Rester immobile lui donne de l’espace. Elle invente des scénarios, amplifie les risques, transforme l’inconnu en menace. À force de réfléchir sans agir, tout semble confus, dense, presque impossible à traverser. Alors tu attends. Tu analyses encore. Tu repousses un peu plus.
À l’inverse, le mouvement tranche. Un pas suffit souvent à faire tomber une grande partie du brouillard. Pas parce que tout devient simple, mais parce que l’action remet les choses à leur place.
Ce qui paraissait énorme se révèle souvent fragile.
Ce qui semblait insurmontable retrouve des contours clairs.
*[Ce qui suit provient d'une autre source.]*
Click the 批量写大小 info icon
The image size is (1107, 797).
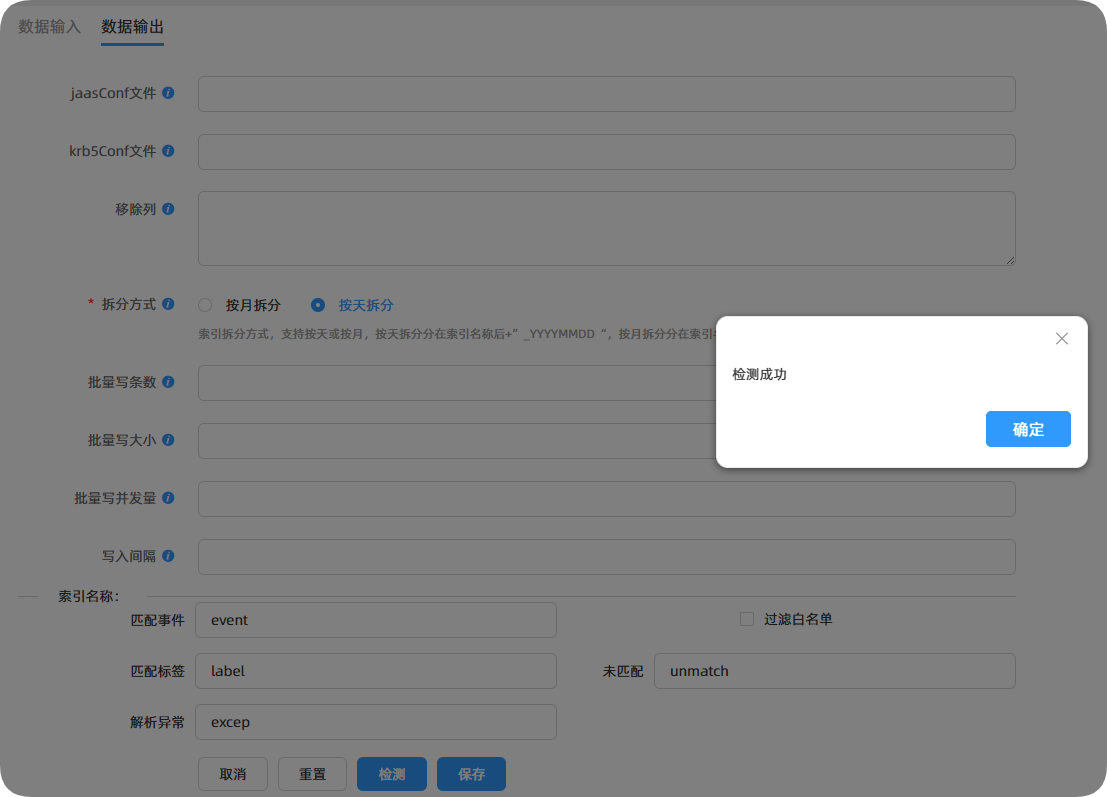(x=169, y=439)
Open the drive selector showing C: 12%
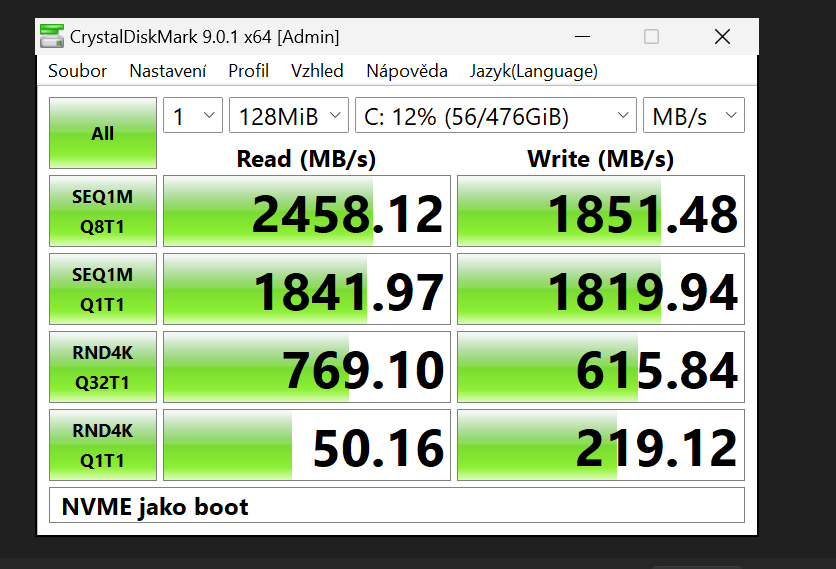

Oser ne fait pas disparaître la peur. Ça la réduit à sa juste taille. Elle cesse d’occuper tout l’espace intérieur. Elle devient un élément parmi d’autres, et non plus un centre de gravité.
La différence ne se joue pas dans le courage spectaculaire. Elle se joue dans ce premier geste discret, presque banal, qui transforme un nœud intérieur en réalité tangible.
La peur ne rétrécit qu’au contact du réel.